Exercise aim
Each line in the entries below that holds the word "with" belongs in the answer.

Input for this task
════════════════════
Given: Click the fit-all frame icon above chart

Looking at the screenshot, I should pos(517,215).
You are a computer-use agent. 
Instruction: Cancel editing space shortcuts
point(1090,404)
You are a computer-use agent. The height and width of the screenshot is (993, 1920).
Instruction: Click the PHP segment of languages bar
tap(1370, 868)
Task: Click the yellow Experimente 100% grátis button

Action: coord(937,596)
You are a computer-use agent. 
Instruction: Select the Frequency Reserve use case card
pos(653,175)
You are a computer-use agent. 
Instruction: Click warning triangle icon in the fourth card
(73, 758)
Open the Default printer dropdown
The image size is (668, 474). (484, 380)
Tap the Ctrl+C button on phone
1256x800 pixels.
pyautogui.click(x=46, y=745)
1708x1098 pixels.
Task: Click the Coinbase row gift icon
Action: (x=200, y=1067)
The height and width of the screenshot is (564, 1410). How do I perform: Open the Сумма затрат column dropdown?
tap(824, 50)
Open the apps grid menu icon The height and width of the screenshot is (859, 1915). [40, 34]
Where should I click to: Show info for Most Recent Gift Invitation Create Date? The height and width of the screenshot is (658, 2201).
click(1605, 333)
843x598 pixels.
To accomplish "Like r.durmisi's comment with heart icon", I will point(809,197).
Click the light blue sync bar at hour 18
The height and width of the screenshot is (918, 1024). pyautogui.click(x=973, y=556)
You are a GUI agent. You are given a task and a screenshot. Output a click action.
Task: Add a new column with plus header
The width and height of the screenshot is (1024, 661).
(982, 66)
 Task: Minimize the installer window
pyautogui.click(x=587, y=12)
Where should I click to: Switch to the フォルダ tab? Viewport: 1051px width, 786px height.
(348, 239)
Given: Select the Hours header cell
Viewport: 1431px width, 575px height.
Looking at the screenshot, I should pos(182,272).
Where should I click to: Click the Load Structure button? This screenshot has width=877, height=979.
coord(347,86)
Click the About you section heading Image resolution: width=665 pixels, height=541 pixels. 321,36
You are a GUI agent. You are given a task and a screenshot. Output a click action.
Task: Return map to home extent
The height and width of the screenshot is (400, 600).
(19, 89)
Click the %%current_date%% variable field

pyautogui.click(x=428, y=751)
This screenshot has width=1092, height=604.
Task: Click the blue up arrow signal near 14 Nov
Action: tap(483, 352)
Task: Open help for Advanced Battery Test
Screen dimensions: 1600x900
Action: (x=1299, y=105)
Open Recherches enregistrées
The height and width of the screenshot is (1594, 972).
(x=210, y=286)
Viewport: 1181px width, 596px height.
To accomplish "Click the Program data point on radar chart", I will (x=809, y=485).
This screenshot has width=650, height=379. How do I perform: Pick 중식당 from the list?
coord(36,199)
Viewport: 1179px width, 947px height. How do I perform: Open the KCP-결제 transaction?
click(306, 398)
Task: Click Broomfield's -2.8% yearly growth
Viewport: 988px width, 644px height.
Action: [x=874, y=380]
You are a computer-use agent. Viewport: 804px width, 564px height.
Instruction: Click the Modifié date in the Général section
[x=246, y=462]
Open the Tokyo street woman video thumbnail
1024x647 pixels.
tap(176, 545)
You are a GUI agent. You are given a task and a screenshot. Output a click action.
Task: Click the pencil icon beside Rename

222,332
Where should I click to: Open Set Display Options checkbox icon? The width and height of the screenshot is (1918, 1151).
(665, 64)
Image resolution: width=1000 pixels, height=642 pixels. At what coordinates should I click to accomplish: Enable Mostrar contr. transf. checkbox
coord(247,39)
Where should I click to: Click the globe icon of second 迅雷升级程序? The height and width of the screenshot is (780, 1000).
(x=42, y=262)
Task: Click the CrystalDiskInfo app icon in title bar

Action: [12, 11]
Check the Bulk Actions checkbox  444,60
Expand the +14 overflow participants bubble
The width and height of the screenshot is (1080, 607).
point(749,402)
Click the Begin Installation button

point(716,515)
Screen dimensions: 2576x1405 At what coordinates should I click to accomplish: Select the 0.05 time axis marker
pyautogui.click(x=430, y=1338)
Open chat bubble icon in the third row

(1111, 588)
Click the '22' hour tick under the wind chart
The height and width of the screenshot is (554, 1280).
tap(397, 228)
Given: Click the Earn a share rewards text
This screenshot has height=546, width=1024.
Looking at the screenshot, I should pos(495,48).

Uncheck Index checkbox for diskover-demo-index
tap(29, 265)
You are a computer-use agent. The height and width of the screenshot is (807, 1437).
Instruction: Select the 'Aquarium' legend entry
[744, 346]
════════════════════
The answer
To accomplish "Like r.durmisi's comment with heart icon", I will point(809,197).
Task: Add a new column with plus header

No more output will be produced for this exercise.